* _Exercise details_: Reproduce the passage of the long COVID article starting at "Special cells with" and ending at "for two years.", word for word.

[[ Document segment, beginning ]]

Key Points
- Australian-led research into cells fighting long COVID could help develop new coronavirus treatments and vaccines.
- A Doherty Institute study found that memory T cells can recognize and fight long COVID for up to two years.
- The research could guide new vaccines and therapies, particularly for patients with long COVID.
Special cells with long memories could help produce new coronavirus treatments thanks to groundbreaking Australian research.
A Doherty Institute study found that memory “T cells” that recognize long COVID can establish themselves and fight off subsequent infections for two years.
T cells fight viral infections by killing infected cells and can remember what they have encountered.
The study, which targeted the previously understudied area of long-COVID immunity, found that specific T cells in all 31 people examined were able to retain their key characteristics over the two-year period.
Long COVID is a chronic illness in which people who have caught COVID-19 have symptoms for a prolonged period of time.
It can affect almost every part of the body: extreme fatigue, muscle pain, loss of appetite, sleep problems and many other problems.
Louise Rowntree, senior researcher at the Doherty Institute, said the study was good news for people with long COVID because it showed their T cells were doing what they are supposed to do.
“It’s really positive news for someone with long COVID… the T cells are establishing themselves and being maintained,” she told the Australian Associated Press.
“The establishment and maintenance of these cells over this two-year period really provides that protection against subsequent infection, and their responses are also very good after their first vaccination.”
The research could help shape future treatments and vaccines for patients with long COVID.
“SARS-CoV-2 vaccines stimulate both antibody and T cell responses, so we have been tracking T cell responses, and it is certainly encouraging that we need to look at therapies and vaccines that will trigger both antibodies and T cells,” Rowntree said.
“These T cells can help protect when the virus mutates, so they can offer protection despite the virus changing over time.”
In June, the federal government invested $14.5 million in long COVID research to generate better evidence on effective management of the disease in the community.
The money was to be used to study how people experience long COVID, impacts on health systems, causes and national trials to try to speed up therapies.

[[ Document segment, end ]]
[[ Entries provided, beginning ]]

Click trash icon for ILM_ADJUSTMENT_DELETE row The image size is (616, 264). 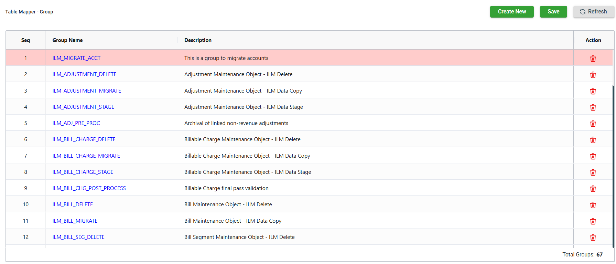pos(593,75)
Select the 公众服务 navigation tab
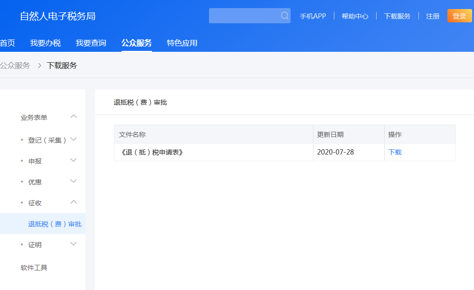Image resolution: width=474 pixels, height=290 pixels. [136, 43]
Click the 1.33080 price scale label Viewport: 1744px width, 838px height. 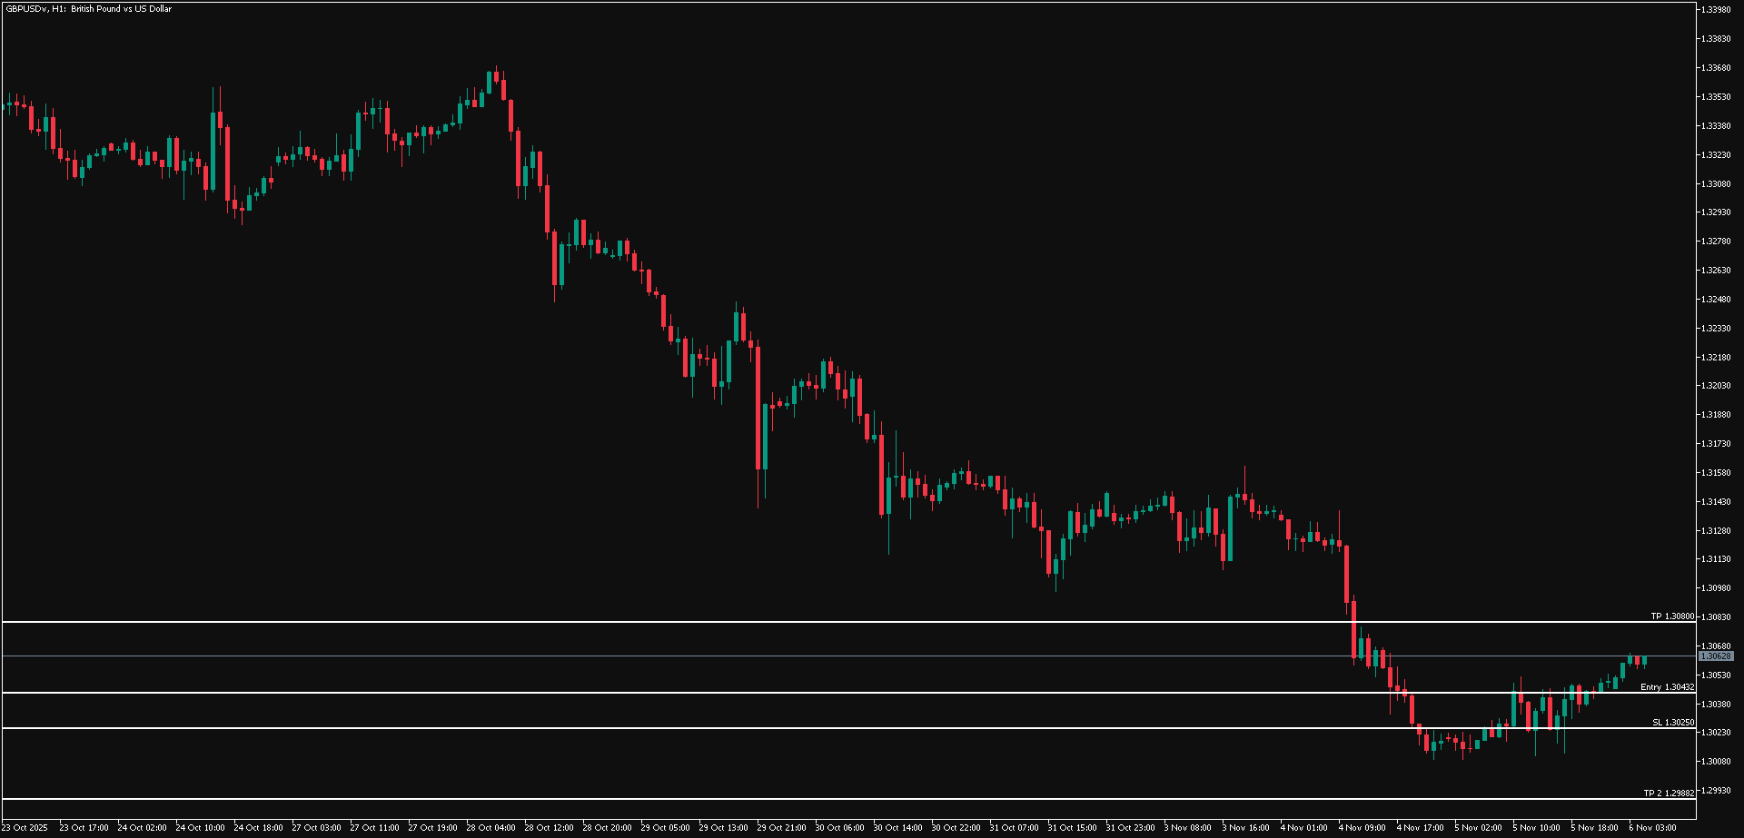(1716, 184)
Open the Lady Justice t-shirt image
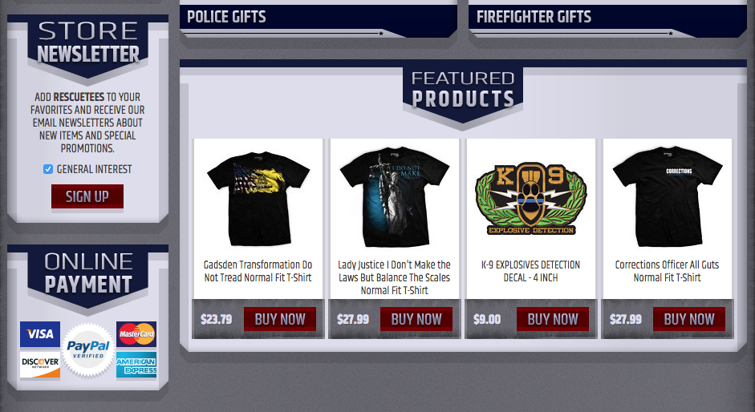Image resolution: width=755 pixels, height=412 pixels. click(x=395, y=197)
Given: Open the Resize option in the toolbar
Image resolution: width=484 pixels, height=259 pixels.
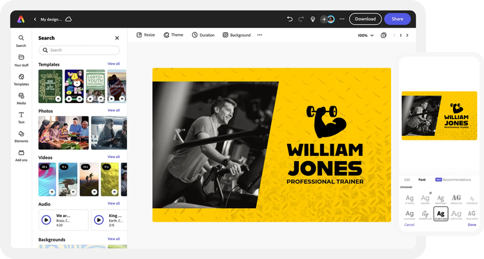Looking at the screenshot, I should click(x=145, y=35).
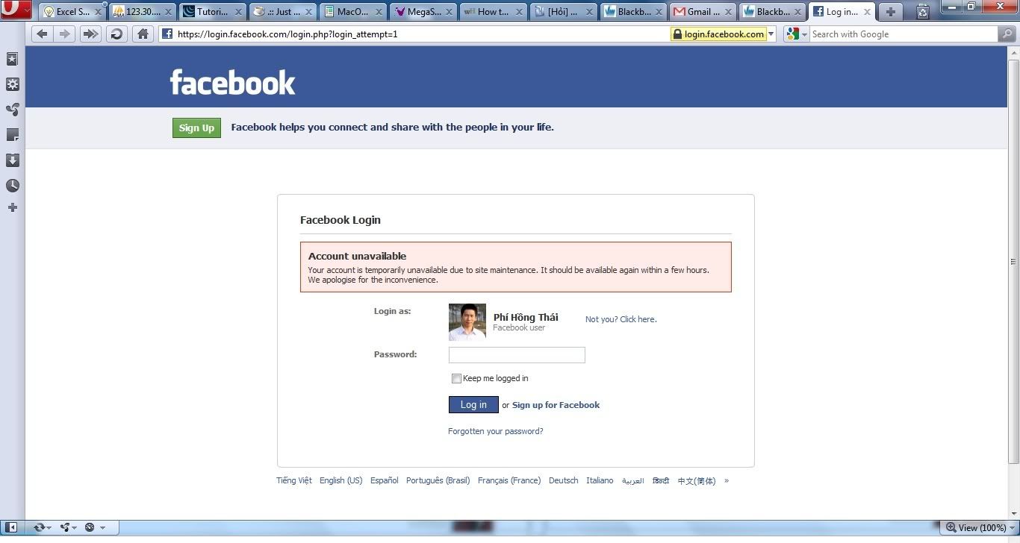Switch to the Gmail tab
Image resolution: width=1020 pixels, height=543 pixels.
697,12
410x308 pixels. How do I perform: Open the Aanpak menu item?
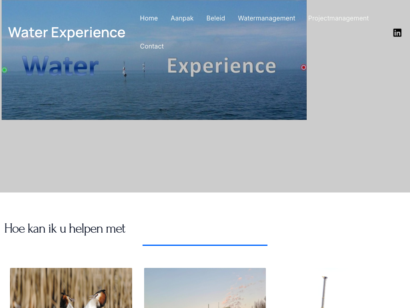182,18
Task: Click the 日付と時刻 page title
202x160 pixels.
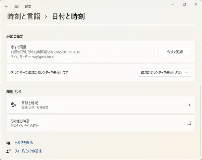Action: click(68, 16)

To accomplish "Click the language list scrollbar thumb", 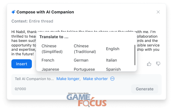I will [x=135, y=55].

[[ Entries provided, end ]]

* _Solution for this task_:
Special cells with long memories could help produce new coronavirus treatments thanks to groundbreaking Australian research.
A Doherty Institute study found that memory “T cells” that recognize long COVID can establish themselves and fight off subsequent infections for two years.